(Collected data)
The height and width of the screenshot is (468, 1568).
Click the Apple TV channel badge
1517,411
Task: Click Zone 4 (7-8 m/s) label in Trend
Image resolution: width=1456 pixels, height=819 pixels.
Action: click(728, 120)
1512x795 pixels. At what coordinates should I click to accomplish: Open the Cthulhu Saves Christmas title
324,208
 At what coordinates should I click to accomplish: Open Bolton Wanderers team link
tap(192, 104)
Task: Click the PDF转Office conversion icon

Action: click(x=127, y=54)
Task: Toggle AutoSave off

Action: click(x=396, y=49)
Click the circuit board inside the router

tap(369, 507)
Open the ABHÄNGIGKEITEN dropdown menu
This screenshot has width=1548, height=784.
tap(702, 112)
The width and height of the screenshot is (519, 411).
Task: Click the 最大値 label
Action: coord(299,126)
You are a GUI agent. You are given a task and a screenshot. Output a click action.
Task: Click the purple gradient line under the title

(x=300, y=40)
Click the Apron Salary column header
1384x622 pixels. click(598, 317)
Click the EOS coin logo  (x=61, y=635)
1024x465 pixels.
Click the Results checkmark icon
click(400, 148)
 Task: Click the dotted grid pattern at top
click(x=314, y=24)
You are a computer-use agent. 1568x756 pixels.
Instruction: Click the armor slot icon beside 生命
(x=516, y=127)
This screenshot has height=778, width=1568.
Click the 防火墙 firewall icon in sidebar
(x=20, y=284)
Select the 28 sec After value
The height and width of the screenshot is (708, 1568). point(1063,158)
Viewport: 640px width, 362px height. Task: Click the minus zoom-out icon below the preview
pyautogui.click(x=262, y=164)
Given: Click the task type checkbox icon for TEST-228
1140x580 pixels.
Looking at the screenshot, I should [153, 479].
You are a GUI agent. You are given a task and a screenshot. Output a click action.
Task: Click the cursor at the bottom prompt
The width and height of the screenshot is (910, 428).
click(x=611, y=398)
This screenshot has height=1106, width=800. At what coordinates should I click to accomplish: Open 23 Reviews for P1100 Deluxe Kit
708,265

● WHAT TO PRODUCE:
Go through the data above and copy all of it exactly.

● OUTPUT OF THE EXERCISE:
The height and width of the screenshot is (468, 1568).
Click the Apple TV channel badge
1517,411
Task: Click Zone 4 (7-8 m/s) label in Trend
Image resolution: width=1456 pixels, height=819 pixels.
Action: click(728, 120)
1512x795 pixels. At what coordinates should I click to accomplish: Open the Cthulhu Saves Christmas title
324,208
 At what coordinates should I click to accomplish: Open Bolton Wanderers team link
tap(192, 104)
Task: Click the PDF转Office conversion icon

Action: click(x=127, y=54)
Task: Toggle AutoSave off

Action: click(x=396, y=49)
Click the circuit board inside the router

tap(369, 507)
Open the ABHÄNGIGKEITEN dropdown menu
This screenshot has width=1548, height=784.
tap(702, 112)
The width and height of the screenshot is (519, 411).
Task: Click the 最大値 label
Action: coord(299,126)
You are a GUI agent. You are given a task and a screenshot. Output a click action.
Task: Click the purple gradient line under the title

(x=300, y=40)
Click the Apron Salary column header
1384x622 pixels. click(598, 317)
Click the EOS coin logo  (x=61, y=635)
1024x465 pixels.
Click the Results checkmark icon
click(400, 148)
 Task: Click the dotted grid pattern at top
click(x=314, y=24)
You are a computer-use agent. 1568x756 pixels.
Instruction: Click the armor slot icon beside 生命
(x=516, y=127)
This screenshot has height=778, width=1568.
Click the 防火墙 firewall icon in sidebar
(x=20, y=284)
Select the 28 sec After value
The height and width of the screenshot is (708, 1568). point(1063,158)
Viewport: 640px width, 362px height. Task: Click the minus zoom-out icon below the preview
pyautogui.click(x=262, y=164)
Given: Click the task type checkbox icon for TEST-228
1140x580 pixels.
Looking at the screenshot, I should [153, 479].
You are a GUI agent. You are given a task and a screenshot. Output a click action.
Task: Click the cursor at the bottom prompt
The width and height of the screenshot is (910, 428).
click(x=611, y=398)
This screenshot has height=1106, width=800. At what coordinates should I click to accomplish: Open 23 Reviews for P1100 Deluxe Kit
708,265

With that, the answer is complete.